MENA Students Seek Space, Recognition on Campus Dual-degree
Amid potential budget cutbacks, students are joining together to create a union that both supports students of Middle Eastern and North African descent and advocates for the expansion of MENA studies at Oberlin. Two groups of students, one geared toward creating a space for people of MENA descent and another aimed at developing the MENA Studies department, are taking action to make the region more visible on campus.
College senior Aatifah George is the co-chair of the new Middle Eastern and North African Students Association.
“It’s needed for a lot of reasons,” she said. “We are a community of color, but we’re not treated that way; we’re basically invisible.”
In the United States, the government’s classification of the Middle Eastern racial identity has been changed frequently. Since 1943, the federal government has included Middle Eastern and North African people into a broader “white” grouping. In 2014, the Census Bureau announced a proposed separate MENA racial category to be included on the 2020 census. However, this plan was halted in January 2018.
“It is very important to me to talk about how Arabs and Middle Easterners are truly their own ethnic or racial group,” George said. “We are often put in categories that don’t accurately depict our group, and frankly that’s kind of sad.”
Accurately representing the diversity within Middle Eastern identities will be one of the group’s main goals.
“A lot of people use Arab, Muslim, Middle Eastern interchangeably,” George said. “[Although] a lot of people who identify with the Middle East are not Muslim [or Arab], especially in America.”
The organization’s proposed name, MENASA, mirrors the wide range of people it seeks to represent.
“[We want] to try and be inclusive as possible,” George said. “Basically any student that identifies with the Middle East, whatever that means to them, we want [them] to be a part of this group.”
For George, the group is also a response to a lack of institutional support for students in the MENA Studies program.
“The fate of the Arabic [program] is kind of up in the air at the moment,” she said.
Two of the MENA Department’s six faculty members are currently on sabbatical and only one professor has been hired to teach Arabic. There is currently no major offered due to a lack of faculty. Despite the demand for higher-level language classes, the department is only able to offer students 100 and 200-level Arabic classes.
College junior Antonia Offen is a MENA studies student who wanted to continue Arabic at the 300 level.
“There wasn’t an Arabic class being offered, so I talked to my professor and other students about what we could do to get a class,” Offen said. “Through that conversation, I kind of stumbled into the fact that there [was] … either nothing being offered for various things involving Middle Eastern studies and Arabic or that [there were] very disjointed things … occurring on their own.”

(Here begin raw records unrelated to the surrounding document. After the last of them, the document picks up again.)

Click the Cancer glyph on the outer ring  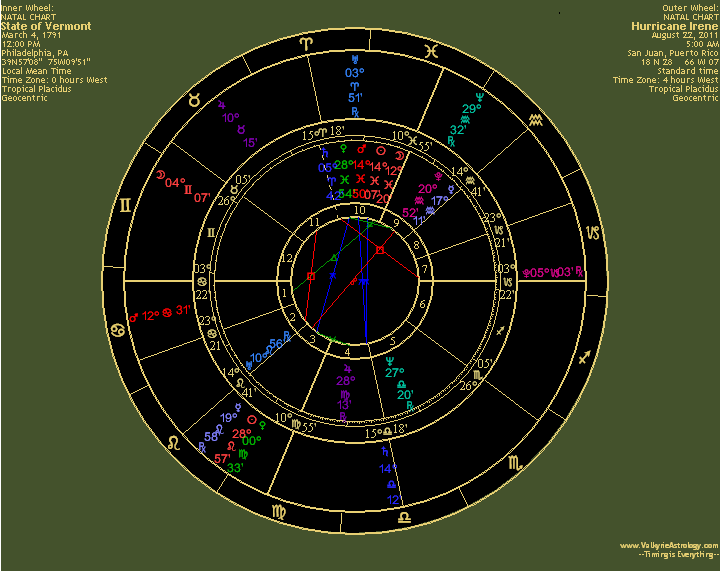pos(118,329)
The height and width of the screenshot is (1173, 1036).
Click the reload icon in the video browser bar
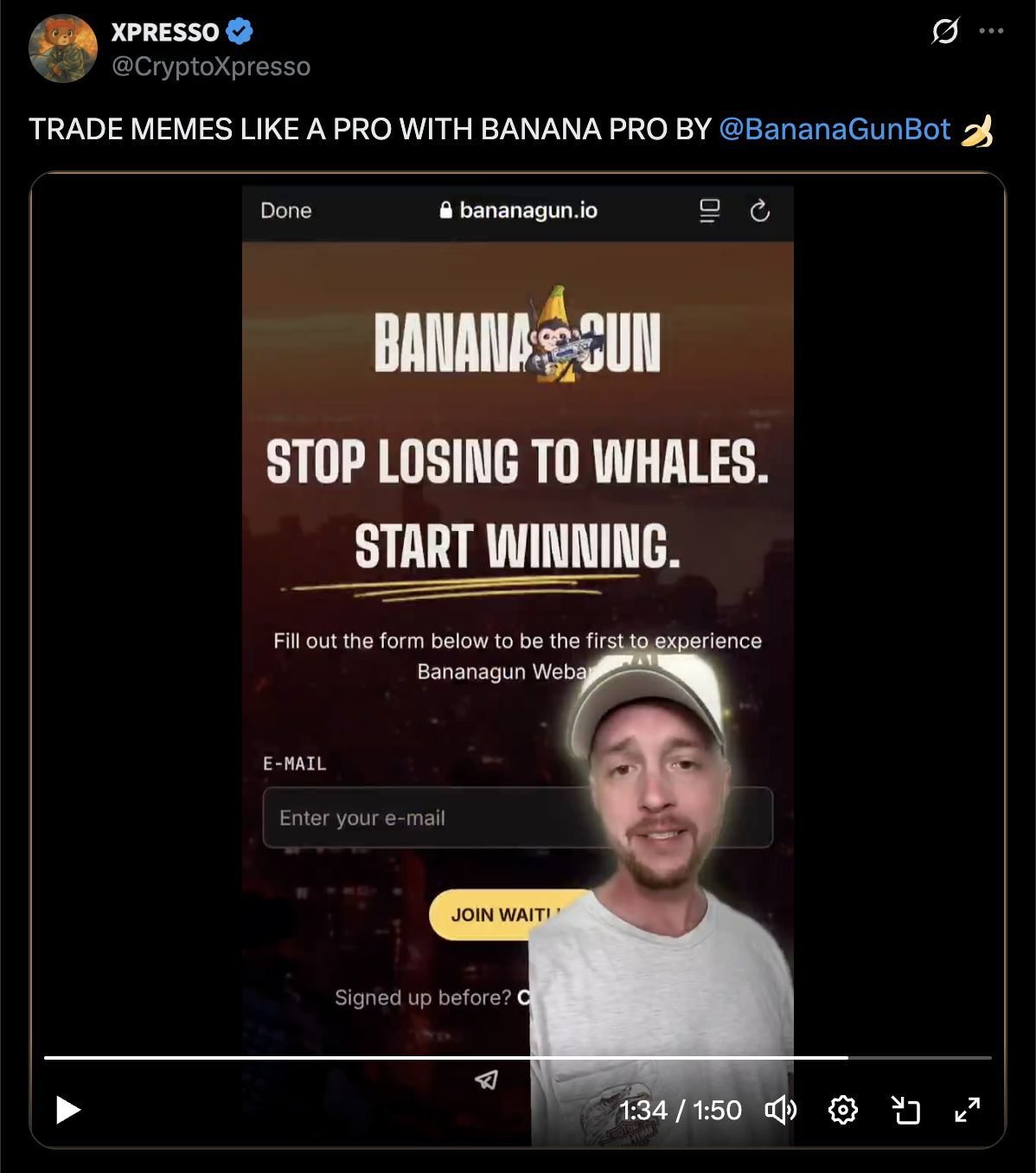point(759,211)
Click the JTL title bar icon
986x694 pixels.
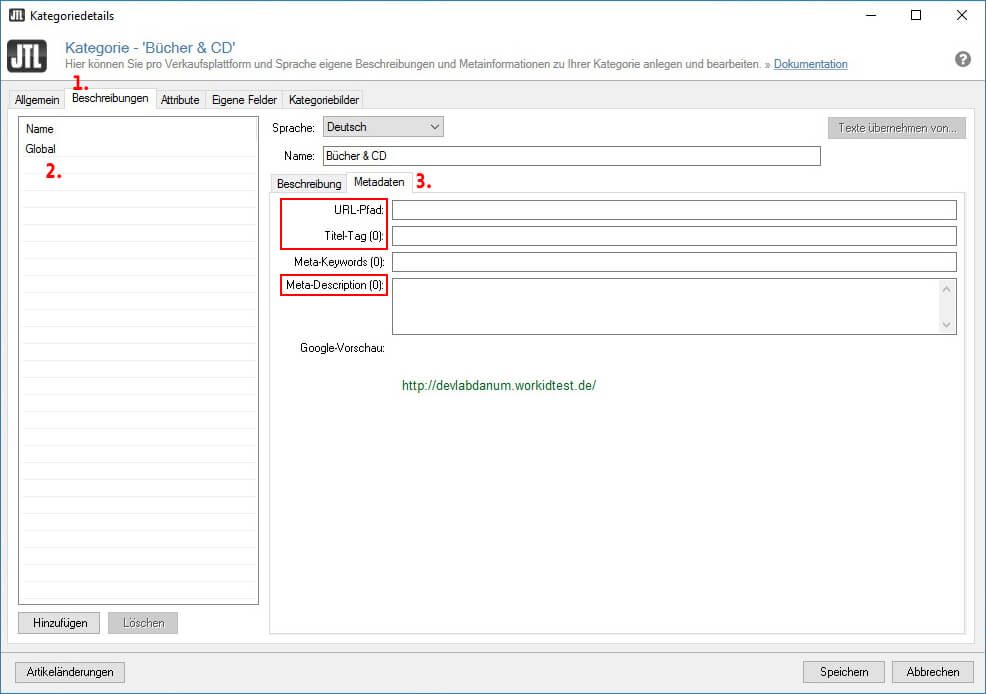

Together with Leo Hochberg and Sophie Drukman-Feldstein, two College juniors, Offen began to advocate for expanding the MENA Studies department.
“The East Asian Studies department, the Russian [and East European Studies] department, the German [Language and Literatures] department have all of these classes being offered that would be a dream for us,” Offen said. “We would never get them; it’s impossible with the current number of faculty.”

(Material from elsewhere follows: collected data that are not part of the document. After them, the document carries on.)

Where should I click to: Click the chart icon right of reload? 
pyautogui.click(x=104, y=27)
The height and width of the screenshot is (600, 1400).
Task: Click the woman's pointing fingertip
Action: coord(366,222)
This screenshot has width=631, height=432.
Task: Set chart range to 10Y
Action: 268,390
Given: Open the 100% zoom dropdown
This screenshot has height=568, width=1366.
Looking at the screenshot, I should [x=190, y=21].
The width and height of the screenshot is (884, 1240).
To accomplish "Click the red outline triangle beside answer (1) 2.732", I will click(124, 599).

Professor of Arabic Basem Al-Raba’a agrees.
“I’ve been asked many times to give private readings, but I’ve had to say no because I cannot meet all the demand here by myself,” he said.
According to Al-Raba’a, the problems the MENA department is facing are not unique to Oberlin.
“At most peer institutions there is only one Arabic professor,” he said. “But now there is also the language sharing program.”
Several Great Lakes schools have begun to share language professors and organize higher level classes online in order to supplement courses that may not be offered at an individual institution.
“The language sharing program would be better than nothing, but it’s not perfect,” Offen said. “That being said, it’s not even being offered. [The administration is] saying ‘we have this opportunity, maybe you won’t like it, but you should try it out,’ but then it’s not really an opportunity. Even if I wanted to take the online class, there’s no telling when it will be offered next.”
Offen is not alone in feeling that the College doesn’t do enough to support the department and its students.
“Although the number of faculty has increased since I came in 2008, the previous administration didn’t really support MENA Studies,” said Zeinab Abul-Magd, associate professor of Middle Eastern History. “Arabic was never stabilized and always ran on visiting professors who were here for one year. Professor Al-Raba’a is the best that we’ve had, but he is three years into a four-year contract, and we haven’t been told if it will be renewed.”
Both Professor Abul-Magd and Al-Raba’a agree that very little can be done for students without hiring additional faculty.
“There is very high demand,” Abul-Magd said. “Our classes would always be full even if we weren’t good teachers. Despite this, we have very little financial support.”
Offen and her informal teammates have continued to organize and meet with the administration in the hope of preserving access to Arabic and other courses.
“The administration has been open to hearing what we have to say, but hasn’t implemented anything,” she said. “If students want to have their voices heard on this issue they have to enroll in classes and tell the College that the department deserves more support.”